2000
I’m holding the phone to my ear when Sonia enters the kitchen. I don’t remember getting from James’s office door to the phone, but I’m holding a piece of typing paper in my hand, my fist crunching the message on it. Sonia is calling my name, hollering it now from the doorway, but my attention is on the sound of water coming through the phone. It’s so strong a sound that I take the receiver away from my ear to see if liquid is about to rush out.
“Hello?” I push the earpiece back to my cheek. There’s gurgling, thrashing, and in the fuzz of all the noise, I hear a voice.
“Henrie!” I shout into the phone. “B.B.!”
“Carrie.” The voice is female. It is breathless and echoey, fighting to be heard.
“Who is this?”
“… top … the house,” she says, the effort clearly exhausting.
“I don’t understand,” I say, my voice turning to tears.
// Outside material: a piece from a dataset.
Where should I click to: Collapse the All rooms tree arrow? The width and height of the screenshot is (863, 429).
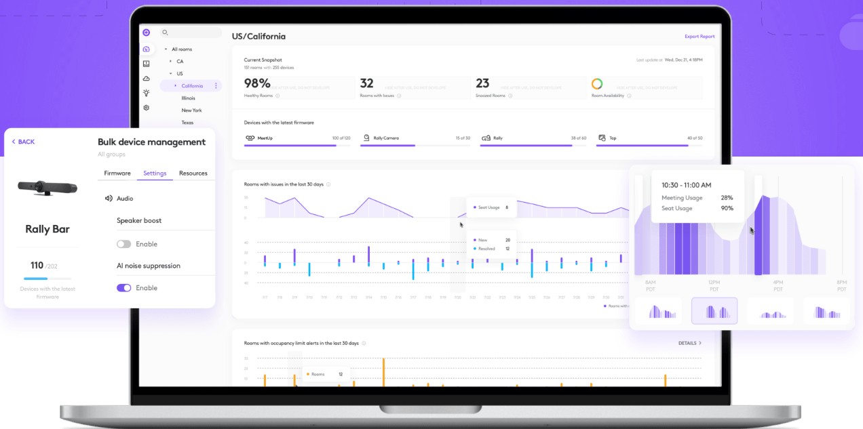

“You need to push,” the woman on the other end of the phone says, and I remember Henrie’s birth. Drug-free. A water birth. My body in a huge tub, pushing and pushing and pushing. Twenty-six hours of labor and finally she was born underwater. Her eyes open and staring up at me—we recognized each other immediately. I scooped her up and pulled her into my arms, and she took her first breath of air. A long, deep inhale that set her to crying until I held her to my breast. I remember too that night a decade ago when James pulled us all from the quarry. The monster in Henrie fully violent, almost deadly enough to kill her and all of us. How we gathered around her, put our hands on her body, brought her back to breath.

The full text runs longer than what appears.